### WORK TO DO
1 - For the UberProf post, answer yes or no to each statement and quote the words from the post that settle it: (a) The new AddInPlace is still a generic method with an interface constraint. (b) The new code is tuned for the common case of adding the statement to the end of the list. (c) That method accounted for almost 10 minutes in the test runs.
2 - Please carry the UberProf post on from its last sentence.

### PASSAGE SHOWN
— start —
UberProf performance improvements

Dec 22 2009

UberProf performance improvements

time to read 15 min | 2870 words

I mentioned before that I run into some performance problems, I thought it would be interesting to see how I solved them.

The underlying theme was finding O(N) operations are eradicating them. In almost all the cases, the code is more complex, but significantly faster

Old code

New code

public static class TimestampExtensions
{
    public static void AddInPlace<T>(this IList<T> self, T model)
        where T : IHaveTimestamp
    {
        int index = self.Count;
        for (var i = 0; i < self.Count; i++)
        {
            if (self[i].Timestamp > model.Timestamp)
            {
                index = i;
                break;
            }
        }
        self.Insert(index, model);
    }    
}

public static class TimestampExtensions
{
    public static void AddInPlace(this IList<SqlStatement> self, SqlStatement model)
    {
        var timestamp = model.Timestamp;
        var index = self.Count;
        if (index > 0 && timestamp >= self[index - 1].Timestamp)
        {
            self.Add(model);
            return;
        }
        for (var i = 0; i < self.Count; i++)
        {
            if (self[i].Timestamp < timestamp) 
                continue;
            index = i;
            break;
        }
        self.Insert(index, model);
    }    
}

Here we optimize for the common case where we add the statement to the end of the list. We also changed from generic method with interface constraint to the actual type used. That allows the JIT to apply additional optimizations. That method alone was responsible for almost 10 minutes in my test runs.
— end —
### DATA EXCERPTS
— start —
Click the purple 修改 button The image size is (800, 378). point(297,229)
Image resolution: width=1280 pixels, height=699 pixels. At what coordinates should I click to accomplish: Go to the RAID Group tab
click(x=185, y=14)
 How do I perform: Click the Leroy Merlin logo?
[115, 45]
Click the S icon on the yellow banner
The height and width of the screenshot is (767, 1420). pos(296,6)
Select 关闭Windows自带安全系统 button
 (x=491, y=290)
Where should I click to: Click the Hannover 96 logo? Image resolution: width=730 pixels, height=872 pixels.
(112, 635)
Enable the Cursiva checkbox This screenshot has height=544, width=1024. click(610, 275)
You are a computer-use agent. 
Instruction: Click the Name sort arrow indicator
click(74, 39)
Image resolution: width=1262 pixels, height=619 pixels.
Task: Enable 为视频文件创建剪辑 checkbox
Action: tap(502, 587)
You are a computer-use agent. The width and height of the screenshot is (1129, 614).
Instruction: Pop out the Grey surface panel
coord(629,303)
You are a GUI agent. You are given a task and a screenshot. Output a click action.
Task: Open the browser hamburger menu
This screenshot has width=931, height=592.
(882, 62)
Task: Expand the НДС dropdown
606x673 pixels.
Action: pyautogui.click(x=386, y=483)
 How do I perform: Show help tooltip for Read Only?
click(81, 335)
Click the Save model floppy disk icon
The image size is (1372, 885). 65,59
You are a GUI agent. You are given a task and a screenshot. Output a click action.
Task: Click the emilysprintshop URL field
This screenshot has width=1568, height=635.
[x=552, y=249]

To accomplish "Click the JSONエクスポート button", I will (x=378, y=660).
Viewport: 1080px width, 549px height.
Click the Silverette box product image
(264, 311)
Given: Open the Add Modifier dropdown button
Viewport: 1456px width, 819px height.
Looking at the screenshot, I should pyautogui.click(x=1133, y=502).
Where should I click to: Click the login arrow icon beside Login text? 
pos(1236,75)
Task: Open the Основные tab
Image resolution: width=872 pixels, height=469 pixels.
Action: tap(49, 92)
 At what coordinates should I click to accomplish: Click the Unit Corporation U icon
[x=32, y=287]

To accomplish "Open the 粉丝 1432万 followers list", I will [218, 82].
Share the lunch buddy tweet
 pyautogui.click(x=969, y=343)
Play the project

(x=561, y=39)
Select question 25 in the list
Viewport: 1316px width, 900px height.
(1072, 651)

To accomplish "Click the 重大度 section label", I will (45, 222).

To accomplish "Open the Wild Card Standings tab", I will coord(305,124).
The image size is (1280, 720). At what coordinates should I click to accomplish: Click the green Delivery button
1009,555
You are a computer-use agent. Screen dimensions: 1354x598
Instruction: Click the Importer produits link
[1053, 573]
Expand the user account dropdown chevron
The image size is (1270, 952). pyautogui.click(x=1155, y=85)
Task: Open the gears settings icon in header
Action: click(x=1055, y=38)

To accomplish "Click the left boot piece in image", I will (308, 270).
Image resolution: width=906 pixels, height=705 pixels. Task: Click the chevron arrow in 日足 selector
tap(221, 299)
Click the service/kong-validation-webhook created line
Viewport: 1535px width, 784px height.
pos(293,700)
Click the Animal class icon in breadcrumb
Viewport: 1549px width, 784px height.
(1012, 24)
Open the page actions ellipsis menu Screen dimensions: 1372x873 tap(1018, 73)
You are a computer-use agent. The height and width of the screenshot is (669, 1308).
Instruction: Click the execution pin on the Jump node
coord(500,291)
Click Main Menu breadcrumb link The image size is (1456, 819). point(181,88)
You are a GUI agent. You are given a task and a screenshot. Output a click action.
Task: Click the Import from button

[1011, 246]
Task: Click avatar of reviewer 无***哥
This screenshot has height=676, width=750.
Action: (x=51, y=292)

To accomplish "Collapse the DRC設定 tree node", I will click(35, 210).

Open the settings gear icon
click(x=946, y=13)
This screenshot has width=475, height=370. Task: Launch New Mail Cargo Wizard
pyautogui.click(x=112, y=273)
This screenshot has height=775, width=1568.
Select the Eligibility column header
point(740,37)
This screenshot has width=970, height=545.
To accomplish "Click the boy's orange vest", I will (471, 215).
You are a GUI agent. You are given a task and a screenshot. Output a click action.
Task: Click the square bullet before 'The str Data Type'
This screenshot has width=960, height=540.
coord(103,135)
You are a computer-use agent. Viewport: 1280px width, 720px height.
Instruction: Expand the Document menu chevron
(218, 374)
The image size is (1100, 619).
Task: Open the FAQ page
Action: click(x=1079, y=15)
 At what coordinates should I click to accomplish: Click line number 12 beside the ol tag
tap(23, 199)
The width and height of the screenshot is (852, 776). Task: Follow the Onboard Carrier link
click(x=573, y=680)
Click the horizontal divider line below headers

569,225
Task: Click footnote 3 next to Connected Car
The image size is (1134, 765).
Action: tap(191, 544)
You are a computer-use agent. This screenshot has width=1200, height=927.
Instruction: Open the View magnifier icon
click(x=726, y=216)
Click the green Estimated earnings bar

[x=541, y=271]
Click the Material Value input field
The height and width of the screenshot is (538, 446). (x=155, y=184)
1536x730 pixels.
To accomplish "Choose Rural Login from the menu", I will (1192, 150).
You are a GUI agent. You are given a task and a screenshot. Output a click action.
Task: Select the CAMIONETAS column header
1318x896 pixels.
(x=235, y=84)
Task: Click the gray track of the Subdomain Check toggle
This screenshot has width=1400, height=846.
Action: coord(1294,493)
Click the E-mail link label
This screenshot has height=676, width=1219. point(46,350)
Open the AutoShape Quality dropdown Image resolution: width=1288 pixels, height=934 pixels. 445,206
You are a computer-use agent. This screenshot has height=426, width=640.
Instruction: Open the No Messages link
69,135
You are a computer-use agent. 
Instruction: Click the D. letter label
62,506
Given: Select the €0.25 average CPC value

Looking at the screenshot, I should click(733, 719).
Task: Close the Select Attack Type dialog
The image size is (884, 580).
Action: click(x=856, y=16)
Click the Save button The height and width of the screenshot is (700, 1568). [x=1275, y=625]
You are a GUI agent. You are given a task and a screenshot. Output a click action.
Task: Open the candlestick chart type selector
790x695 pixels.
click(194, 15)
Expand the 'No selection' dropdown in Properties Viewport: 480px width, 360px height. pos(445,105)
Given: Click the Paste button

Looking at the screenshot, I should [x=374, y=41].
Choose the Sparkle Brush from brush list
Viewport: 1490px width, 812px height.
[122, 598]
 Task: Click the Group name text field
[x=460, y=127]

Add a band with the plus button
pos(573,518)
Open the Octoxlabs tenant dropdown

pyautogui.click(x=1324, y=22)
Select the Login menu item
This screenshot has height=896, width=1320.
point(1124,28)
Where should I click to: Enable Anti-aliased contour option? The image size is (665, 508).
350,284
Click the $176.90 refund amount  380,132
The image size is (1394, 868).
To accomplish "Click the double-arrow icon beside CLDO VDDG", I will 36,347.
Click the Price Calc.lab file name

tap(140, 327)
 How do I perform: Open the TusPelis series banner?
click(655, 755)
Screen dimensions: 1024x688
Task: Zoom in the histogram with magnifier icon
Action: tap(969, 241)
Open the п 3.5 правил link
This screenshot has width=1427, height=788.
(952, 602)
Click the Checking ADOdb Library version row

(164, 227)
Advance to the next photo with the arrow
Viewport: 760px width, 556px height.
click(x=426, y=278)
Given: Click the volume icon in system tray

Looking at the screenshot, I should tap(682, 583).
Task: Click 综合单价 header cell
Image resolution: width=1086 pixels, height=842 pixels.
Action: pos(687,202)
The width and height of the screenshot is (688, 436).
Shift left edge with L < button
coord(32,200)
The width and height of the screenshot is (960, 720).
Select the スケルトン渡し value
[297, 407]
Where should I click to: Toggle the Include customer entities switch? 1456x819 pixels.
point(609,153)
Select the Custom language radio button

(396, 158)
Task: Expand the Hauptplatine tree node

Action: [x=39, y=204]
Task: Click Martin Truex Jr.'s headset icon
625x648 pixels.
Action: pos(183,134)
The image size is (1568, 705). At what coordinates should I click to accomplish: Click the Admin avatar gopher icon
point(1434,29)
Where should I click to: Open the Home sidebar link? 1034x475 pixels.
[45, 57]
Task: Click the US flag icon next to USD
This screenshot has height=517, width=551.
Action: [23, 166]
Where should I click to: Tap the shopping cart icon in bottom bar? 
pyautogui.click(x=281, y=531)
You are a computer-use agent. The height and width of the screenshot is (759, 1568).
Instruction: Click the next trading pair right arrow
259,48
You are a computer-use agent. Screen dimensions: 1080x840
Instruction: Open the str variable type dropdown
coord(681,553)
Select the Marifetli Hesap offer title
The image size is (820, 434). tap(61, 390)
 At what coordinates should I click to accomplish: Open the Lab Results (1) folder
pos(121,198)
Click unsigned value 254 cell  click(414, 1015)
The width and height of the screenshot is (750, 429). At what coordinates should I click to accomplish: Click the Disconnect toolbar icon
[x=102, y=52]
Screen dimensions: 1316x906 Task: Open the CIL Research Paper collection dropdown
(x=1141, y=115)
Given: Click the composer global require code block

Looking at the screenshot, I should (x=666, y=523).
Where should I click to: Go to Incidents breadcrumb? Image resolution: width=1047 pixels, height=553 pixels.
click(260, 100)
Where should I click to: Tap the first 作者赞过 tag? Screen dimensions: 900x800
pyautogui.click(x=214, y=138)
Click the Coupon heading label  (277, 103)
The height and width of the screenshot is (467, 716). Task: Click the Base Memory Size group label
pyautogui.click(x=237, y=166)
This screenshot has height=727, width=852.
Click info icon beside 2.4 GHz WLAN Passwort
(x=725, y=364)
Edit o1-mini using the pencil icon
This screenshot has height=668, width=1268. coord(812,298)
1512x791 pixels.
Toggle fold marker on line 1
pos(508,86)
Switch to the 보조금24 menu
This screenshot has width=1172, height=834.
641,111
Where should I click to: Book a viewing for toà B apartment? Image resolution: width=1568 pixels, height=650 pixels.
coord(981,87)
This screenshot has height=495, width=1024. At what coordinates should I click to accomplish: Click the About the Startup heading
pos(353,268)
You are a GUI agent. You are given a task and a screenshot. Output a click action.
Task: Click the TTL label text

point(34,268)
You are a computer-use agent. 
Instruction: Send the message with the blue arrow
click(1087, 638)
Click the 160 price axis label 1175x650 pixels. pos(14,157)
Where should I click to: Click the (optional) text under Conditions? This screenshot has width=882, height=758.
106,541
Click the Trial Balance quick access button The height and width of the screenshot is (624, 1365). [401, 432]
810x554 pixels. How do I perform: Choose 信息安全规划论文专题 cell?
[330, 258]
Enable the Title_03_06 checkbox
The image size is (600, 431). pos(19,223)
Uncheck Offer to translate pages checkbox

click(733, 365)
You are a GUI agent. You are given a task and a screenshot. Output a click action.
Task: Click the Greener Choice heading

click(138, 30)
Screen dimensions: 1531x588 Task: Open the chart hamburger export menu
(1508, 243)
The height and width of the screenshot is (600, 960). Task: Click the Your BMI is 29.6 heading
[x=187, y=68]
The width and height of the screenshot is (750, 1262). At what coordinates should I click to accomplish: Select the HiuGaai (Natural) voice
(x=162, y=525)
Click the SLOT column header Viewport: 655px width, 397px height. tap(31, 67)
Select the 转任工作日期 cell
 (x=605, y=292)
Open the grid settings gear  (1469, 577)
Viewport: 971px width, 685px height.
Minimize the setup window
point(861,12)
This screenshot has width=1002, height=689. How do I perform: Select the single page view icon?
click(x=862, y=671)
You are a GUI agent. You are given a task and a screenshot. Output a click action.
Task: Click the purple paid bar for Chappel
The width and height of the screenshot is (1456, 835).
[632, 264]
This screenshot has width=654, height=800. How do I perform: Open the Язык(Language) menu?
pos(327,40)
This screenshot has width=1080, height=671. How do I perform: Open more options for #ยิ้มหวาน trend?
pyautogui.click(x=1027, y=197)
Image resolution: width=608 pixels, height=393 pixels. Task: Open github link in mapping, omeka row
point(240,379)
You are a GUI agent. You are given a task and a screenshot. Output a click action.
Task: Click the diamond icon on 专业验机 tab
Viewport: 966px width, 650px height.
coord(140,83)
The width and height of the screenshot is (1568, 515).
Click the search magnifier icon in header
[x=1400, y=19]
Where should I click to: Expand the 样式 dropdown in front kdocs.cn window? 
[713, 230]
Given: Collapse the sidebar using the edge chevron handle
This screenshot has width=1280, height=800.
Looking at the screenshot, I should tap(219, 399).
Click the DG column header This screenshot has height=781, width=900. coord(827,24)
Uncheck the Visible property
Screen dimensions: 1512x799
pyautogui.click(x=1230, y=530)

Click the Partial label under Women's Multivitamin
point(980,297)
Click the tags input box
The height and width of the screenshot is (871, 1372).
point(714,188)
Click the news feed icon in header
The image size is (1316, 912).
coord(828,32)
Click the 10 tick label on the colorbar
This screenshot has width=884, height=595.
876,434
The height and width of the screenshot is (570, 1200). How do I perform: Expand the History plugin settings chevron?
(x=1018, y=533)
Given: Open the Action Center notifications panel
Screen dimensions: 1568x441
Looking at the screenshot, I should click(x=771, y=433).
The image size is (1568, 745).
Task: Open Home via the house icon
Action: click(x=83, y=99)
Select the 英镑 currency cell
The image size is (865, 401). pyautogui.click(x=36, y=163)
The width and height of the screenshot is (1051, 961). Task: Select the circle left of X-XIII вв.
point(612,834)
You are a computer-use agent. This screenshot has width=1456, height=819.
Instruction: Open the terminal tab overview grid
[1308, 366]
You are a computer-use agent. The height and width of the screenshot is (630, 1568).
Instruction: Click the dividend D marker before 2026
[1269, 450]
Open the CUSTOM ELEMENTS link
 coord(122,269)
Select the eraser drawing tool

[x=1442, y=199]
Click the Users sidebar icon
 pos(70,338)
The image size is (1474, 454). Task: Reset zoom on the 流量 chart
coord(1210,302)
— end —
### ANSWERS PROVIDED
1 -
(a) No: "We also changed from generic method with interface constraint to the actual type used."
(b) Yes: "Here we optimize for the common case where we add the statement to the end of the list."
(c) Yes: "That method alone was responsible for almost 10 minutes in my test runs."

2 -
Old code	New code
var statement = session.Statements .Reverse() .Where(x => x.SessionId.Timestamp <= queryDuration.SessionId.Timestamp) .FirstOrDefault();
var statement = session.Statements.LastOrDefault();

session.Statements is already ordered by the statements timestamps. The code perform a slightly differently here, and it is less robust to async message streaming (when events that happened sequentially arrive in different order than they occured), but that is rare enough that I feel that the performance boost from this is acceptable.

Old code

New code

public override void AfterAttachingToSession(
         SessionInformation sessionInformation, SqlStatement statement)
{
    var isSelectStatement = statement.IsSelectStatement;
    if (isSelectStatement == false)
        return;

    if (statement.RawSql == mySqlSelectLastIdentity)
        return;

    int countOfStatementsWithIdenticalSql = sessionInformation.Statements
        .Count(x => x.RawSql == statement.RawSql);
    if (countOfStatementsWithIdenticalSql < 
        configuration.MaxRepeatedStatementsForSelectNPlusOne)
        return;
    statement.AcceptAlert(AlertInformation.SelectNPlusOne());
}

public int GetCountOfStatementsByRawSql(string rawSql)
{
    int value;
    countsByRawSql.TryGetValue(rawSql, out value);
    return value;
}

public void AddStatement(SqlStatement statement)
{
    int count;
    if (countsByRawSql.TryGetValue(statement.RawSql, out count) == false)
        count = 0;
    countsByRawSql[statement.RawSql] = count + 1;
    
    statements.AddInPlace(statement);
    StatementsChanged();
}


public override void AfterAttachingToSession(
    SessionInformation sessionInformation, SqlStatement statement)
{
    var isSelectStatement = statement.IsSelectStatement;
    if (isSelectStatement == false)
        return;

    if (statement.RawSql == mySqlSelectLastIdentity)
        return;

    if (sessionInformation.GetCountOfStatementsByRawSql(statement.RawSql) < 
        configuration.MaxRepeatedStatementsForSelectNPlusOne)
        return;
    statement.AcceptAlert(AlertInformation.SelectNPlusOne());
}

On the left, we have the old code, that did the calculations manually. On the right, the two top methods will do the calculation up front, and then it is just a matter of reading it in the appropriate times.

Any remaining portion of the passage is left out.